The president dismissed any notion that Kavanaugh should withdraw from consideration, calling it a “ridiculous” question and saying he is a “very special guy,” who has “never had a blemish on his record,” The Hill reported.
Trump also singled out Democratic Senate Judiciary Committee ranking member Sen. Dianne Feinstein of California for holding onto the allegation by University of Palo Alto professor Christine Blasey Ford for months.
In a letter received by Feinstein in early July, Ford claims that Kavanaugh held her down and groped her over her clothing at a high school party when he had been drinking heavily.
Ford was 15 at the time and going into her sophomore year and Kavanaugh, 17, was entering his senior year, The Washington Post reported.
Trump noted that Kavanaugh met at length privately with Feinstein, but she never broached the subject.
Nonetheless, the president said, “We want to go through a full process,” adding, “I have great confidence in the U.S. Senate and in their procedures and what they’re doing.”
Trump conceded a “little delay” might be needed to look into the allegation.
Check out Trump’s statement here:
Kavanaugh unambiguously denied the allegation when it first surfaced last week, and again in a more forceful statement on Monday, CBS News reported.
“This is a completely false allegation,” Kavanaugh said in a statement Monday morning. “I have never done anything like what the accuser describes — to her or to anyone. Because this never happened, I had no idea who was making this accusation until she identified herself yesterday.”
He added, “I am willing to talk to the Senate Judiciary Committee in any way the committee deems appropriate to refute this false allegation, from 36 years ago, and defend my integrity.”

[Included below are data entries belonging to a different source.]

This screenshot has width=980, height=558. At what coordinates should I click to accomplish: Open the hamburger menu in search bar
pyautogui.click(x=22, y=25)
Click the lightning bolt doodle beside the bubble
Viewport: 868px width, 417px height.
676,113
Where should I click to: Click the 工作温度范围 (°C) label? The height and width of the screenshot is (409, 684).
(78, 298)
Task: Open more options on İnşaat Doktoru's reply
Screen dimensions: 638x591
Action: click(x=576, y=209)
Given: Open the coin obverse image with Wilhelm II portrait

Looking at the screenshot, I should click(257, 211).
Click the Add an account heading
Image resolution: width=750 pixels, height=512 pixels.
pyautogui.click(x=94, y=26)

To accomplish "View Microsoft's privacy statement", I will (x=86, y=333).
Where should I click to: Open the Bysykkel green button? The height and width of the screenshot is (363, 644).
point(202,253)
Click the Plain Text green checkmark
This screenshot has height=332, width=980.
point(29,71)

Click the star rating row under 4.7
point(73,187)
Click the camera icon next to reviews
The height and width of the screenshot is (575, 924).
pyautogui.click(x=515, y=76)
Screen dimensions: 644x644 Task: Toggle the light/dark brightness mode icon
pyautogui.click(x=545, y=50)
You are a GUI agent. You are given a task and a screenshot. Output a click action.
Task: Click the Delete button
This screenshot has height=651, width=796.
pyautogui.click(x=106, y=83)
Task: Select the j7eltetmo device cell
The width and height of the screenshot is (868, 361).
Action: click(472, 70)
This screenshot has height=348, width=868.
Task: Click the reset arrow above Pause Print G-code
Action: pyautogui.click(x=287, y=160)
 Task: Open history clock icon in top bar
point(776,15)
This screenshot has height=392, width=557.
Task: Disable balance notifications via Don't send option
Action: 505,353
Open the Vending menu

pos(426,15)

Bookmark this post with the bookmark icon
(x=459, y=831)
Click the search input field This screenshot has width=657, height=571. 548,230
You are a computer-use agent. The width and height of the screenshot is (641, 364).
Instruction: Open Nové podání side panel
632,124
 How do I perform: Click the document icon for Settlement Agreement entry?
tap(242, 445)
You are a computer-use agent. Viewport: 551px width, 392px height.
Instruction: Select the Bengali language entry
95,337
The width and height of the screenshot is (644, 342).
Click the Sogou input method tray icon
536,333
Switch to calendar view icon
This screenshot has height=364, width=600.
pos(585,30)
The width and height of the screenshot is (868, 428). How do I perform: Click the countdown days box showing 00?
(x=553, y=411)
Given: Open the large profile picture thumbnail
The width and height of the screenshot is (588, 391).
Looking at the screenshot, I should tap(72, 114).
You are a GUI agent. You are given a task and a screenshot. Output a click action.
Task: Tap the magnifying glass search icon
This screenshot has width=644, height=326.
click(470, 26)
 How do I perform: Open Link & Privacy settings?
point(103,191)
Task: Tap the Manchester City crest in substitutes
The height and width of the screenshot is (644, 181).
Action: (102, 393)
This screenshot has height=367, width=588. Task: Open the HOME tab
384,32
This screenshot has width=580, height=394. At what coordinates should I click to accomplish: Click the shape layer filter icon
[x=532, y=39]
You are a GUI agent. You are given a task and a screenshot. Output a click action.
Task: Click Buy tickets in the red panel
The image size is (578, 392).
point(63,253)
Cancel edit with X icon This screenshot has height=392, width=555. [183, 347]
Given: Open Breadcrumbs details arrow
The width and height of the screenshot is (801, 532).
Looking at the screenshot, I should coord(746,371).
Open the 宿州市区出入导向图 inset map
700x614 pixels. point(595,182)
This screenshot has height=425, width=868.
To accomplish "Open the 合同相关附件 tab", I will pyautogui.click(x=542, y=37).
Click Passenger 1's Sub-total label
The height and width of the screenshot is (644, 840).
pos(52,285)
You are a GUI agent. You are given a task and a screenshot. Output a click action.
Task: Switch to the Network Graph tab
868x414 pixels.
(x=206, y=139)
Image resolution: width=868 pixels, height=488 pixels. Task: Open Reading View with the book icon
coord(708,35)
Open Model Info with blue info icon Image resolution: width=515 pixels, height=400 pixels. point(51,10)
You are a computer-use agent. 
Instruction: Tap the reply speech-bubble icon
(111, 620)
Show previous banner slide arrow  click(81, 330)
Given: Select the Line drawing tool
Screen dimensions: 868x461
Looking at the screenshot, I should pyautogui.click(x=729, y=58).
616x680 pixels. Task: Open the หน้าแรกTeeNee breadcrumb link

Ford’s attorney, Debra Katz, told CNN on Monday that her client is also willing to testify under oath before the Judiciary Committee.
Committee Chairman Chuck Grassley issued a statement on Monday, saying, “Anyone who comes forward as Dr. Ford has deserves to be heard, so I will continue working on a way to hear her out in an appropriate, precedented and respectful manner.”
He added, “Unfortunately, committee Republicans have only known about this person’s identity from news reports for less than 24 hours and known about her allegations for less than a week. Sen. Feinstein, on the other hand, has had this information for many weeks and deprived her colleagues of the information necessary to do our jobs.”
As of Monday afternoon, there had been no official announcement on whether the Judiciary Committee’s vote on the Kavanaugh nomination would take place as scheduled on Thursday.
(Update: Fox News reported Monday evening that the Senate Judiciary Committee’s vote on Kavanaugh has been delayed.)
A full Senate vote on Kavanaugh nomination had been expected by the end of this month before the beginning of the U.S. Supreme Court’s session on Oct. 1.